Близкие люди. Мемуары великих на фоне семьи. Горький, Вертинский, Миронов и другие | страница 20
А Вертинская уже приблизилась к нам. Выглядела она, кстати, превосходно. В черных брюках и белом жакете больше напоминала стильную морскую курортницу, отдыхающую на даче, нежели главу большого семейства, включая внуков и правнуков.
«Мама, это Игорь, он журналист. А это, Игорь, моя мама, Лидия Владимировна», — представила нас друг другу Марианна Александровна.
Мы поздоровались. Лидия Владимировна присела рядом с нами, но вопросов ей я решил не задавать. По крайней мере, пока.

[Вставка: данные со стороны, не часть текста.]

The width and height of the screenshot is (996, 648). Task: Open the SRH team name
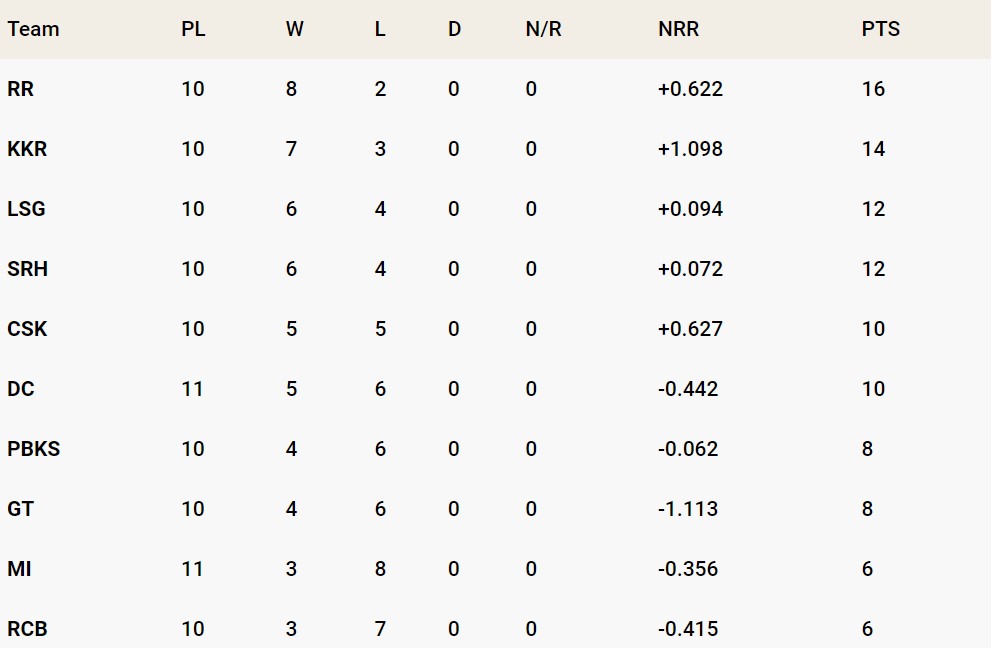click(27, 269)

И снова обратился к Марианне Александровне.
— Не страшно вам было по четыре часа по лесу бродить? Вы же совсем маленькие были.
— Мы ничего не боялись. Времена же совсем другие стояли. У нас и собак никогда не было, только кошки. У меня и сейчас вон какой кот красивый. Перс Григорий. Когда ему было два с половиной месяца, он решил спрыгнуть с крыши. Когда я услышала, как он скользит своими когтями, то так испугалась, что бросилась немедленно спасать его. Мама держала меня за ноги, а я, высунувшись из окна, схватила его за ухо и вытащила с крыши.

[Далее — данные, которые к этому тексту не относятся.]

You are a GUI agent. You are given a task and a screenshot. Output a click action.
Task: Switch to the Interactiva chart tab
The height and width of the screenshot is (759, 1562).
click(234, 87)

Лидия Владимировна, до этого с улыбкой слушая рассказ дочери, решила поддержать разговор.
Л.В. — Знаете, наш Григорий придумывает для себя такие места… У нас есть камин, который сейчас уже не действует. Так Григорий любит там лежать. Мы смотрим телевизор, а он как бы норке сидит и наблюдает за нами.
— У вас всегда была живность?
М.В. — Постоянно были кошки. В Париже у отца жила собака Долли, которой он даже посвятил стихотворение. Папа обожал Долли, она прожила у него пятнадцать лет. Когда в Париже они заходили в кафе, то папа садился на один стул, а Долли на второй. «Вы будете бриошь?» — спрашивал отец. Долли гавкала в ответ. Она съедала булочку, и они отправлялись гулять в Булонский лес. Но после того, как у Долли появились щенки, собака заболела — детеныши искусали ей грудь. Ее смерть стала для отца огромным ударом. И он зарекся больше не заводить собак. Папа обожал Долли и посвятил ей стихотворение.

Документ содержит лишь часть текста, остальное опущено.